Let’s plot the original signal, the smoothed sequence, and the derivatives.

plot(x', marker = :., label = "x")
plot!(dx, label = ["x (smoothed)" "x'" "x''" "x'''"])
title!("Savitzky-Golay Derivative Estimates")

sgolay 3

Algorithms

Savitsky—Goley filters are used to smooth out noisy signals with a large frequency range. Savitsky—Goley smoothing filters, as a rule, filter out less of the high-frequency content of the signal than standard FIR averaging filters. However, they are less effective at suppressing noise when its level is particularly high.

In general, filtering consists of replacing each signal point with some combination of signal values contained in a sliding window centered at that point, based on the assumption that nearby points measure almost the same base value.
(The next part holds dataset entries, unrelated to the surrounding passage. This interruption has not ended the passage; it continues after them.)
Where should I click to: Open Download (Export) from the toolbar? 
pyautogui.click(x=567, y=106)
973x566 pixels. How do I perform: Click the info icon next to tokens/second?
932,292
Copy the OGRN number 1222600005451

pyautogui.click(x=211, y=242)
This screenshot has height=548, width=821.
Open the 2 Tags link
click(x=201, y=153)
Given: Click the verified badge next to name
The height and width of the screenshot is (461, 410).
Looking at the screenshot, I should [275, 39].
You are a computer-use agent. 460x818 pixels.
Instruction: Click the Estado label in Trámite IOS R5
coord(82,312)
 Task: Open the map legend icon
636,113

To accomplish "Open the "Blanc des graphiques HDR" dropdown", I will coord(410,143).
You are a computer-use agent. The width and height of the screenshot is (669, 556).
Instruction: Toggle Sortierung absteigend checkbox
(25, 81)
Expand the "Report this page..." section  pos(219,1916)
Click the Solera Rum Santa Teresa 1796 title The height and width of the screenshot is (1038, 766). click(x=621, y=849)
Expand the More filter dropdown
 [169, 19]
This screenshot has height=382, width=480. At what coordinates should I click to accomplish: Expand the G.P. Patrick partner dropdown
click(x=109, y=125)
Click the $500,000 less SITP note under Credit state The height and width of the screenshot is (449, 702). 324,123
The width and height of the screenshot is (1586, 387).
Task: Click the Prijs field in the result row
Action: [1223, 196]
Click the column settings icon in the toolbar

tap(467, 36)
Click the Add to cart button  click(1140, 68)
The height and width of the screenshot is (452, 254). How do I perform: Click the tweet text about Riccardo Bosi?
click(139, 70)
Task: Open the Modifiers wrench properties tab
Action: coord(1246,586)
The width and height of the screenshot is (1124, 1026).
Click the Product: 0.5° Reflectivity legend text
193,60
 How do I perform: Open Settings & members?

For example, moving average filters replace each data point with a local average of the surrounding data points. If the data point has points on the left and points on the right, for the total length of the window , then the moving average filter makes a replacement


Savitsky—Goley filters generalize this idea by approximating order polynomials using the least squares method. to the values of the signal in the window and taking the calculated center point of the polynomial curve as a new smoothed data point. For a given point

or, in terms of matrices,


To find the Savitsky—Goley estimates, we use the pseudoinversion to calculate , and then multiply from the left by :

To avoid bad conditioning, the function sgolay uses QR decomposition to calculate economical decomposition how , in terms of which .

Calculate it is necessary only once. Savitsky—Golay estimates for most of the signal points are obtained by convolving the signal with the center line. . The result is a steady-state portion of the filtered signal. First lines in they give the initial transition process, and the last lines in — the final transition process. Noise reduction can be improved by increasing the window length, but this results in a Gibbs-like ringing near any transients.

Literature

  1. Orfanidis, Sophocles J. Introduction to Signal Processing. Englewood Cliffs, NJ: Prentice Hall, 1996.

  2. Press, William H., Saul A. Teukolsky, William T. Vetterling, and Brian P. Flannery. Numerical Recipes in C: The Art of Scientific Computing. New York: Cambridge University Press, 1992.